## [What you should do]
Retype, exactly as written, every line from the one containing "Task: Click the HTTP Listener config icon" through the last line of the records below, both included; skip the pictures.

Data under study below:

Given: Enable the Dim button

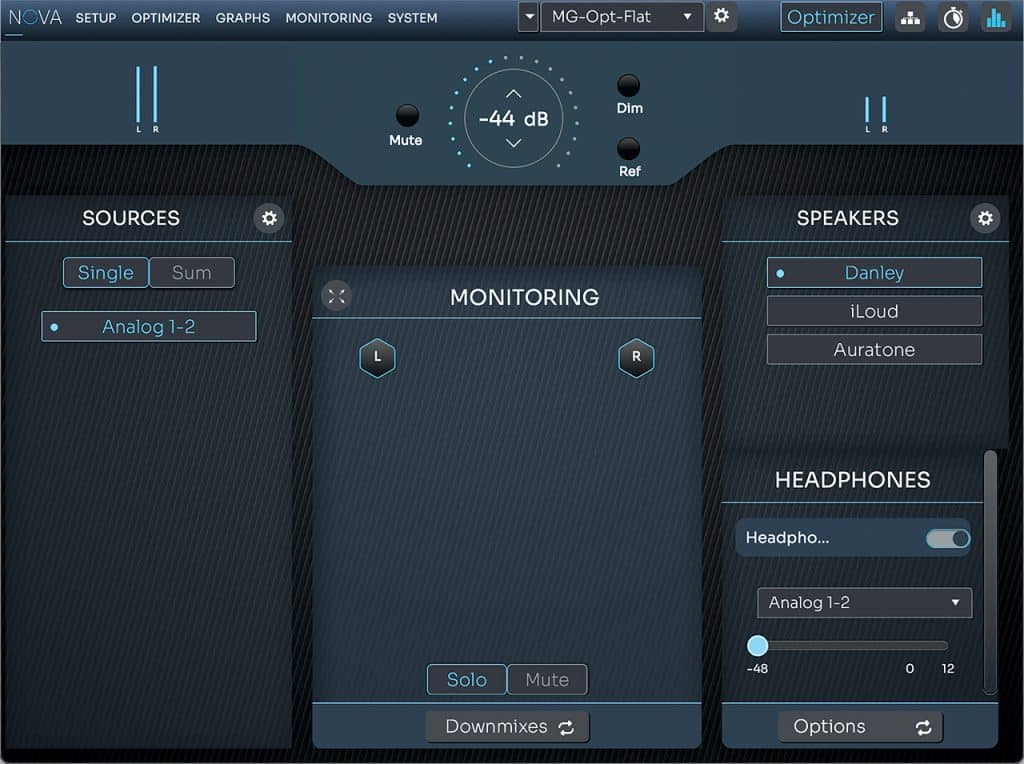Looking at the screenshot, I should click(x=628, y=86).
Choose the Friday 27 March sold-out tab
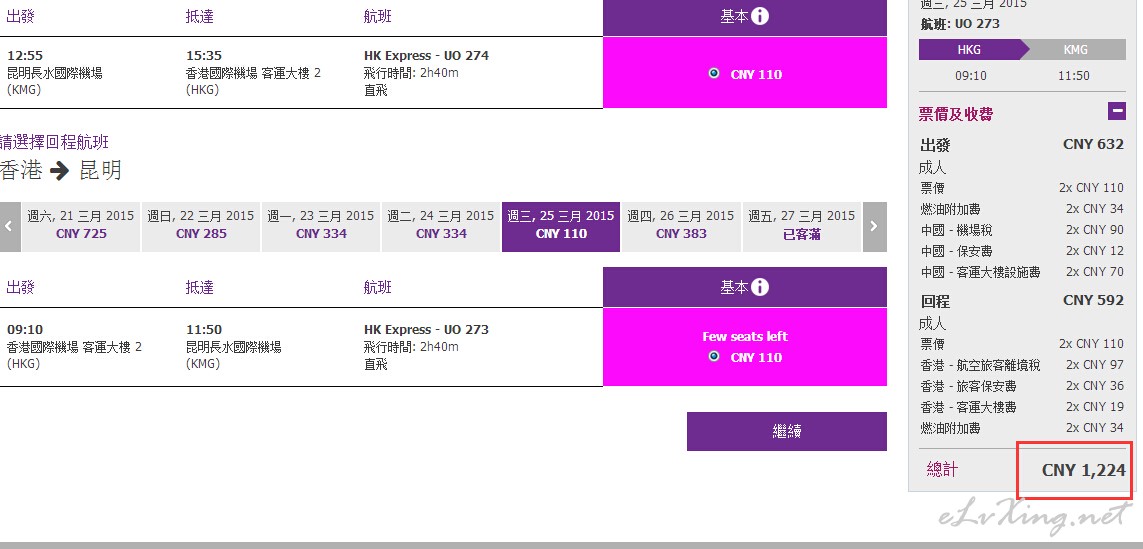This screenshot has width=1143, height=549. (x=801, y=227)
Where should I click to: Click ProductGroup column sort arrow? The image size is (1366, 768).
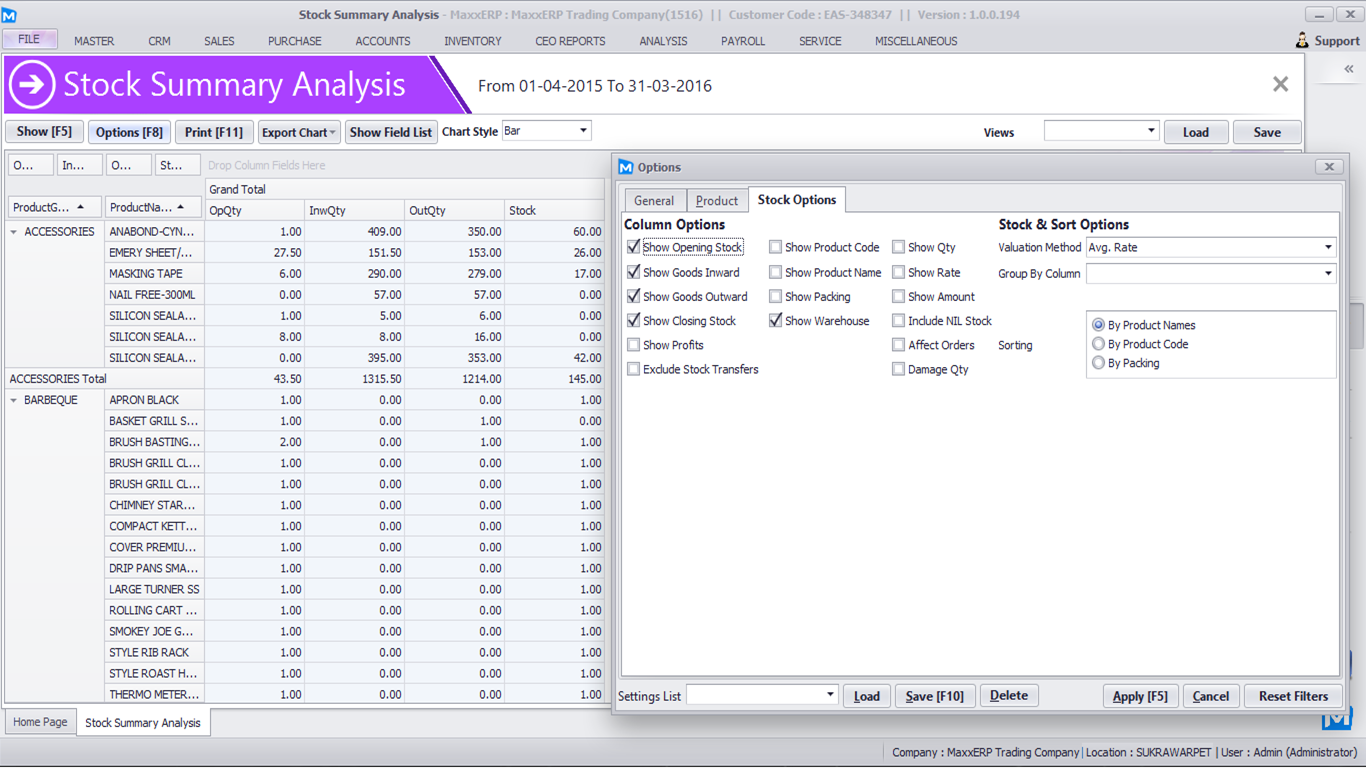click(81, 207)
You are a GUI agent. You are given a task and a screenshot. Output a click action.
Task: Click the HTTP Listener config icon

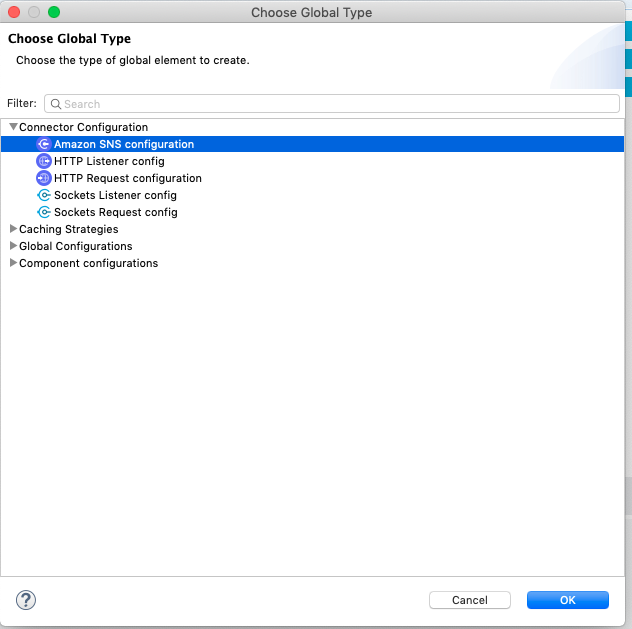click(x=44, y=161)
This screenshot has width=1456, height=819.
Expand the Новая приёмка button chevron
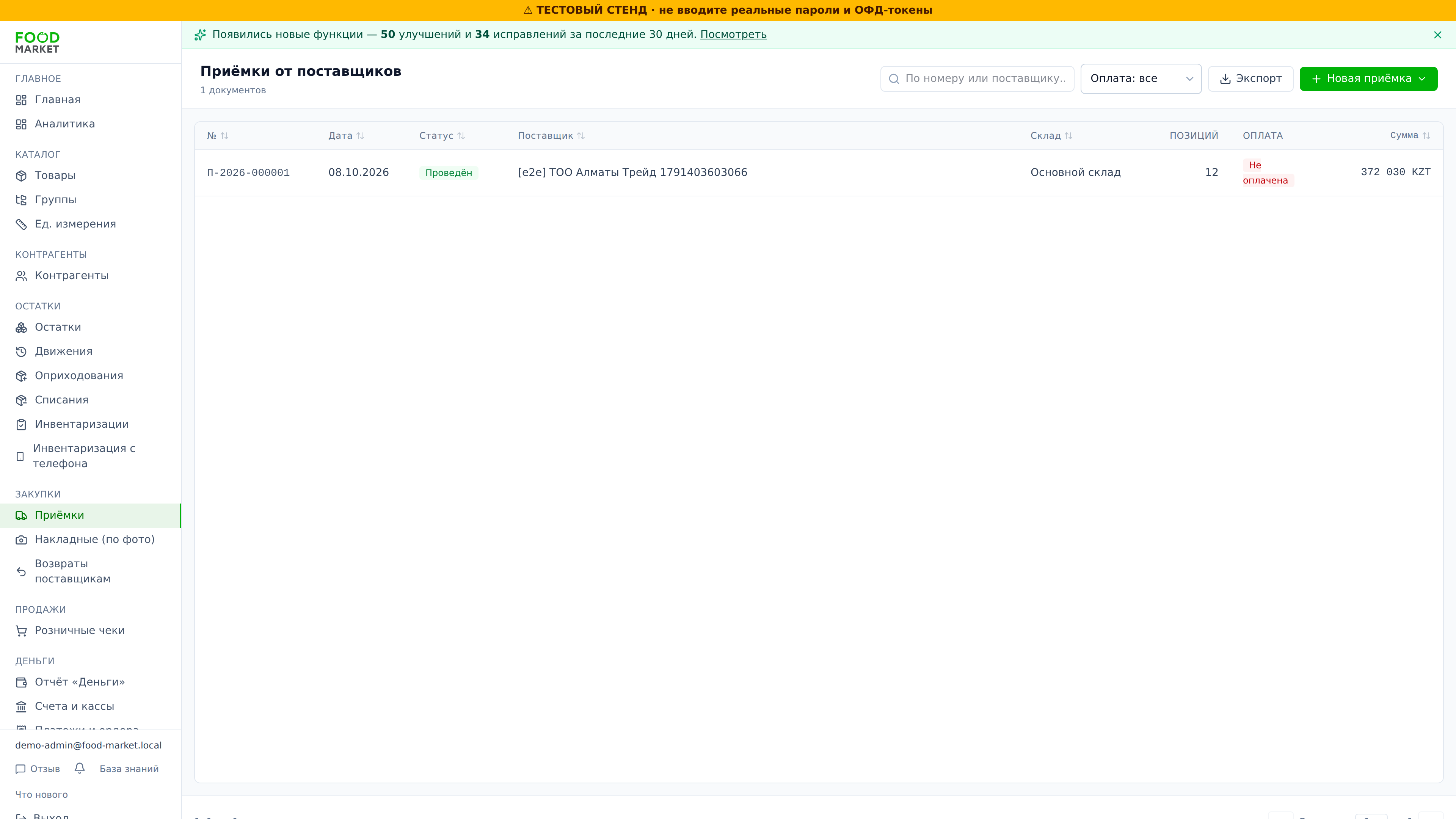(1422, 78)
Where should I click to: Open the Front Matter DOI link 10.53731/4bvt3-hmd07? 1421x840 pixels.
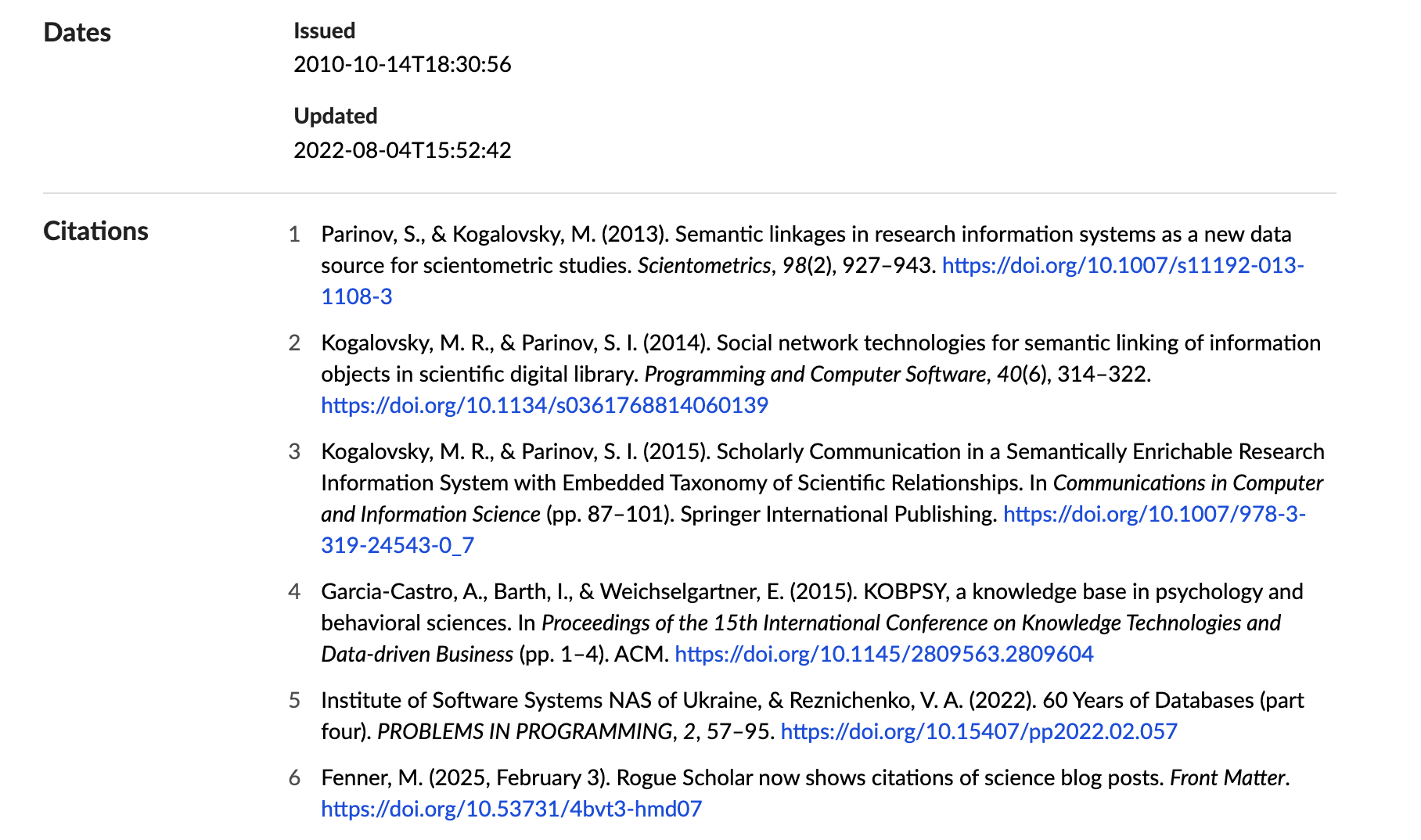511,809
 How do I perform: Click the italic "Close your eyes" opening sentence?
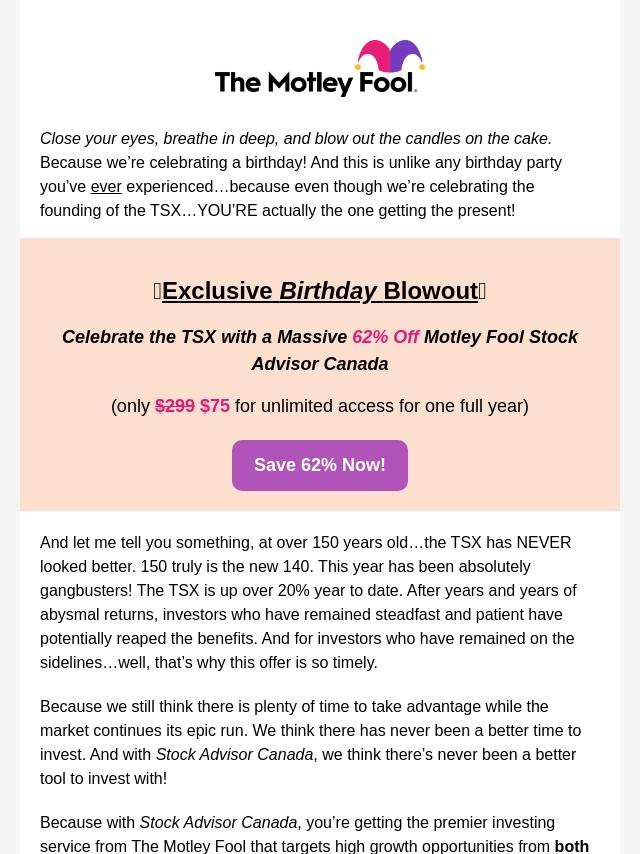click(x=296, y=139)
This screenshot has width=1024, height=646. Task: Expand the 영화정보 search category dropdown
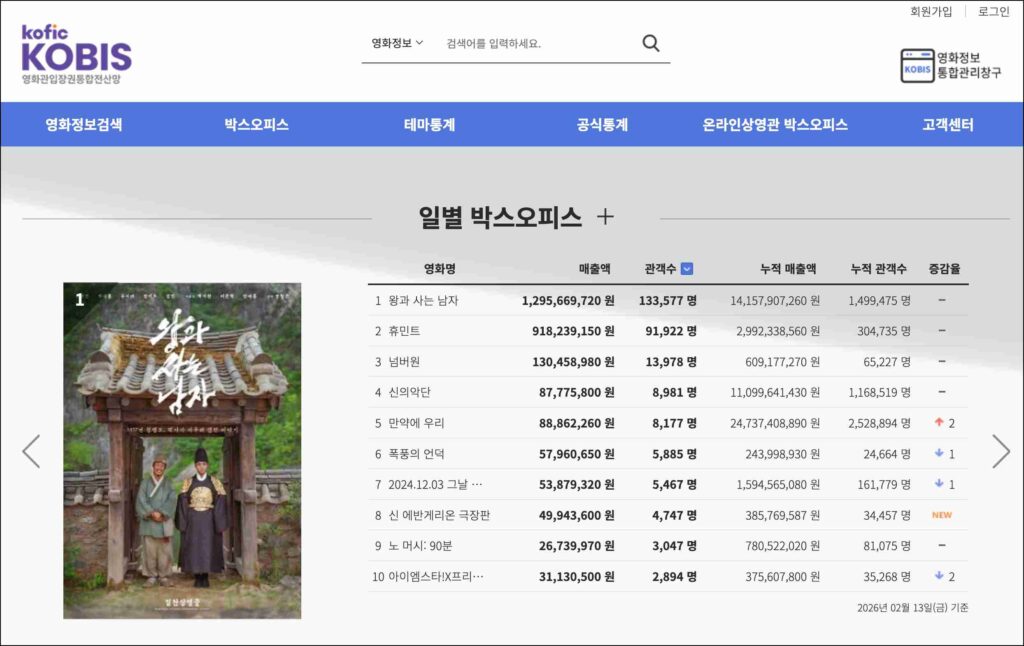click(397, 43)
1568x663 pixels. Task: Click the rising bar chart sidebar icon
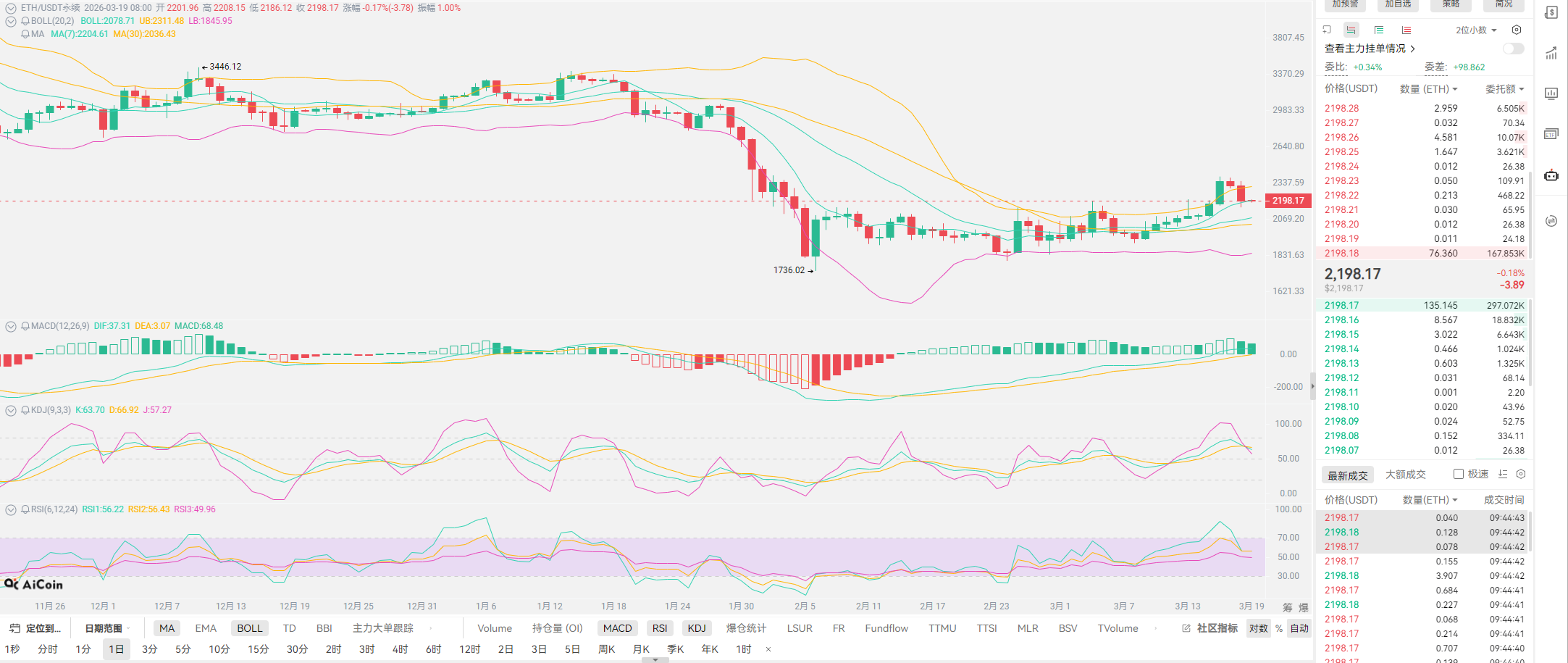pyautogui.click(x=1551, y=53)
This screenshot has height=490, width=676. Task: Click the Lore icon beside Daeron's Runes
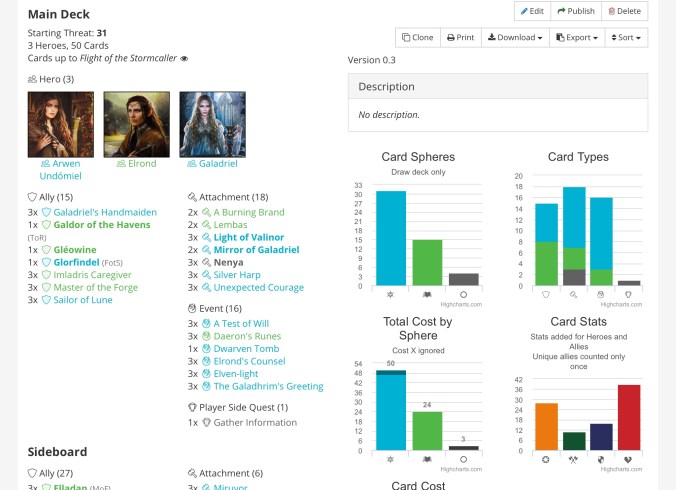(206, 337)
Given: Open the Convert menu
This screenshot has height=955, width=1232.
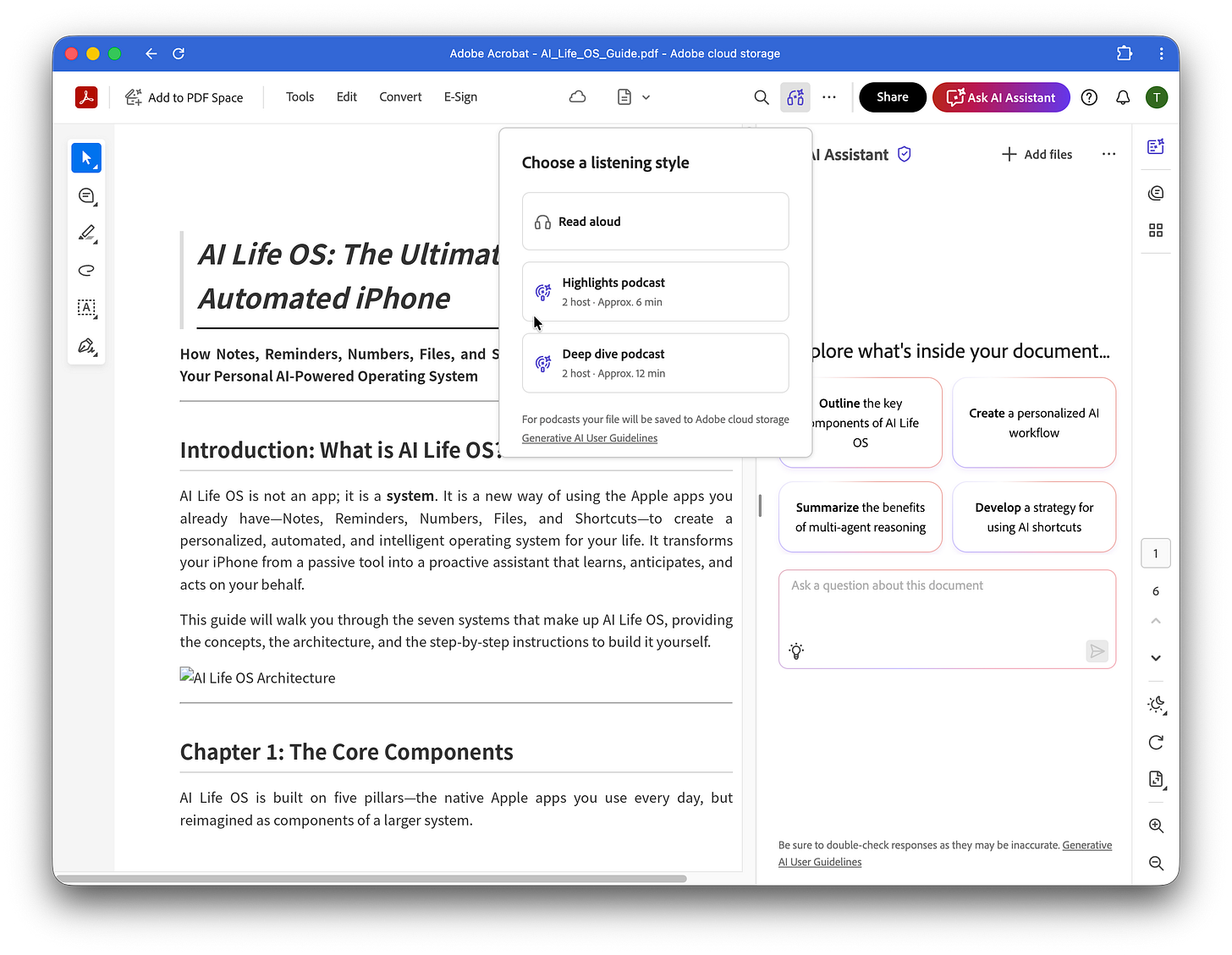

End of Data under study.

## [Response box]
Task: Click the HTTP Listener config icon

click(x=44, y=161)
This screenshot has width=1456, height=819.
Expand the Новая приёмка button chevron
(1422, 78)
Where should I click to: Open the Front Matter DOI link 10.53731/4bvt3-hmd07? 1421x840 pixels.
511,809
 How do I perform: Click the italic "Close your eyes" opening sentence?
click(x=296, y=139)
This screenshot has width=1024, height=646. Task: Expand the 영화정보 search category dropdown
click(397, 43)
1568x663 pixels. Task: Click the rising bar chart sidebar icon
pyautogui.click(x=1551, y=53)
This screenshot has height=490, width=676. Task: Click the Lore icon beside Daeron's Runes
(206, 337)
Given: Open the Convert menu
This screenshot has height=955, width=1232.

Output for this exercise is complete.